Funny thing, ocean kayaking and VHF marine radios got me back into ham radio! Back on the ham bands in early 2010, first VHF/UHF with a VX-7R HT, then HF with the 1 watt SDR RXTX SoftRocks (30/20/17 tri-bander pictured above). Had a lot of success with the 1 watt QRPp rig on 17m and 30m with sloping dipoles, working 37 states and 17 countries on CW and PSK31 - did 6,000 miles/per watt many times to Eastern Europe & Asia Pacific. Got the FT817 (49 states [no CW ops in Delaware?] & 113 countries), and after a year of QRP, built a 30 watt amp. Just before Field Day 2013 got the FT-857. Oh, and finally got Delaware, QRP digital first and then he reluctantly switched to CW. Field Day 2015, acquired a TS-480. Hummm, seems there's something about Field Day........
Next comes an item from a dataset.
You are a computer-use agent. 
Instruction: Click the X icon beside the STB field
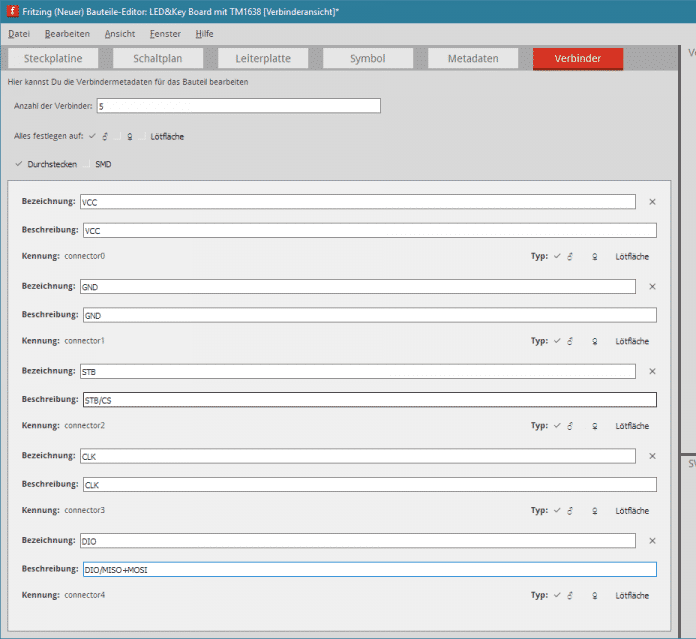click(x=652, y=371)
When I turned 15 and got my driver's license, had to choose between buying a car, or a Hallicrafters SX-117 receiver: ham radio won - and I've never regretted it. However I do regret that the whole rig was stolen from my apartment during my Senior year - they also took the Vibroplex bug but left the J-38 key, that I still have and use.
Hallicrafters HT-40 with HeathKit VF-1 VFO, Hallicrafters SX-117, J-38 key
73 de JB
PS: The Hobby I gave up to get back into Amatuer Radio - don't regret this decision either:
- - - RIP, Audrey Sutherland, 1921-2015 - - -
Thanks Audrey, for the inspiration and motivation leading to my Red Barge and many happy hours on the water. The need for, and then using, a VHF marine radio while ocean kayaking and paddling in marine shipping channels in and around San Francisco and the Delta, is what got me re-interested in, and then into amatuer radio, after a 40 year QRT.